Render the lines below as a numbered list, leaving out any blank lines.

[Entries for pointing to words and elements]

»»

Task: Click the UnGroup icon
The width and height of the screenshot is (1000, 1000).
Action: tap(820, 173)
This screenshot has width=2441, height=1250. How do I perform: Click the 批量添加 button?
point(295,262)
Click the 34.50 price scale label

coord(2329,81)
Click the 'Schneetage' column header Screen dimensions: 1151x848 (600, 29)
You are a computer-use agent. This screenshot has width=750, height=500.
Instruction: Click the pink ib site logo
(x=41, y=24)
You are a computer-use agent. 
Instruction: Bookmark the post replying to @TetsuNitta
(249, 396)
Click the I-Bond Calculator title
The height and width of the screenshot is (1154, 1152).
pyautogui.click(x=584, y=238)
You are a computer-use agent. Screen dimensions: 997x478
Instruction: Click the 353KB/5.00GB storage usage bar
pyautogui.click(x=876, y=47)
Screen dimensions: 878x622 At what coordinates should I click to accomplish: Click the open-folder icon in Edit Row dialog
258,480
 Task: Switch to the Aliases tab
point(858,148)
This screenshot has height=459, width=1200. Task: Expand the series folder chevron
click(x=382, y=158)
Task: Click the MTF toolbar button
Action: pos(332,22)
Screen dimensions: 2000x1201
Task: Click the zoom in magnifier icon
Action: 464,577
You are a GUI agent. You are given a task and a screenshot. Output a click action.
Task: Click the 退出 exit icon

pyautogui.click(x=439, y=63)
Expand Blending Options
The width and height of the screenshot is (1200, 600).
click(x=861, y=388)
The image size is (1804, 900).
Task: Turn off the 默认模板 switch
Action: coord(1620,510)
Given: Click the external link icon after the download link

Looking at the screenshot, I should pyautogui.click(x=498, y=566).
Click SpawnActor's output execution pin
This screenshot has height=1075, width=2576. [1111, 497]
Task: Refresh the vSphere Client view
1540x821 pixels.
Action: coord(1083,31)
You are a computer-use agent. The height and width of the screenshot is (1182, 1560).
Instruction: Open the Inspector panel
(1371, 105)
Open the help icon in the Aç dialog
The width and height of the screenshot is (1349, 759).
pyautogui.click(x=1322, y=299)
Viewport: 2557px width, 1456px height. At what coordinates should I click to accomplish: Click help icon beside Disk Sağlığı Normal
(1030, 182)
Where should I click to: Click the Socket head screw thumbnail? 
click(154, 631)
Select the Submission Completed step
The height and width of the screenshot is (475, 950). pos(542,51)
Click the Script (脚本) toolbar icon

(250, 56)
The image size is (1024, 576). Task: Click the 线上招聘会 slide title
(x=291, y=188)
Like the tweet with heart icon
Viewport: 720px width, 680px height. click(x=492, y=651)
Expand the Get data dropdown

««

Solved exercise:
1. Task: Click the UnGroup icon
2. The width and height of the screenshot is (1000, 1000).
3. Action: tap(820, 173)
4. This screenshot has width=2441, height=1250. How do I perform: Click the 批量添加 button?
5. point(295,262)
6. Click the 34.50 price scale label
7. coord(2329,81)
8. Click the 'Schneetage' column header Screen dimensions: 1151x848 (600, 29)
9. You are a computer-use agent. This screenshot has width=750, height=500.
10. Instruction: Click the pink ib site logo
11. (x=41, y=24)
12. You are a computer-use agent. 
13. Instruction: Bookmark the post replying to @TetsuNitta
14. (249, 396)
15. Click the I-Bond Calculator title
16. The height and width of the screenshot is (1154, 1152).
17. pyautogui.click(x=584, y=238)
18. You are a computer-use agent. Screen dimensions: 997x478
19. Instruction: Click the 353KB/5.00GB storage usage bar
20. pyautogui.click(x=876, y=47)
21. Screen dimensions: 878x622 At what coordinates should I click to accomplish: Click the open-folder icon in Edit Row dialog
22. 258,480
23.  Task: Switch to the Aliases tab
24. point(858,148)
25. This screenshot has height=459, width=1200. Task: Expand the series folder chevron
26. click(x=382, y=158)
27. Task: Click the MTF toolbar button
28. Action: pos(332,22)
29. Screen dimensions: 2000x1201
30. Task: Click the zoom in magnifier icon
31. Action: 464,577
32. You are a GUI agent. You are given a task and a screenshot. Output a click action.
33. Task: Click the 退出 exit icon
34. pyautogui.click(x=439, y=63)
35. Expand Blending Options
36. The width and height of the screenshot is (1200, 600).
37. click(x=861, y=388)
38. The image size is (1804, 900).
39. Task: Turn off the 默认模板 switch
40. Action: coord(1620,510)
41. Given: Click the external link icon after the download link
42. Looking at the screenshot, I should pyautogui.click(x=498, y=566).
43. Click SpawnActor's output execution pin
44. This screenshot has height=1075, width=2576. [1111, 497]
45. Task: Refresh the vSphere Client view
46. 1540x821 pixels.
47. Action: coord(1083,31)
48. You are a computer-use agent. The height and width of the screenshot is (1182, 1560).
49. Instruction: Open the Inspector panel
50. (1371, 105)
51. Open the help icon in the Aç dialog
52. The width and height of the screenshot is (1349, 759).
53. pyautogui.click(x=1322, y=299)
54. Viewport: 2557px width, 1456px height. At what coordinates should I click to accomplish: Click help icon beside Disk Sağlığı Normal
55. (1030, 182)
56. Where should I click to: Click the Socket head screw thumbnail? 
57. click(154, 631)
58. Select the Submission Completed step
59. The height and width of the screenshot is (475, 950). pos(542,51)
60. Click the Script (脚本) toolbar icon
61. (250, 56)
62. The image size is (1024, 576). Task: Click the 线上招聘会 slide title
63. (x=291, y=188)
64. Like the tweet with heart icon
65. Viewport: 720px width, 680px height. click(x=492, y=651)
66. Expand the Get data dropdown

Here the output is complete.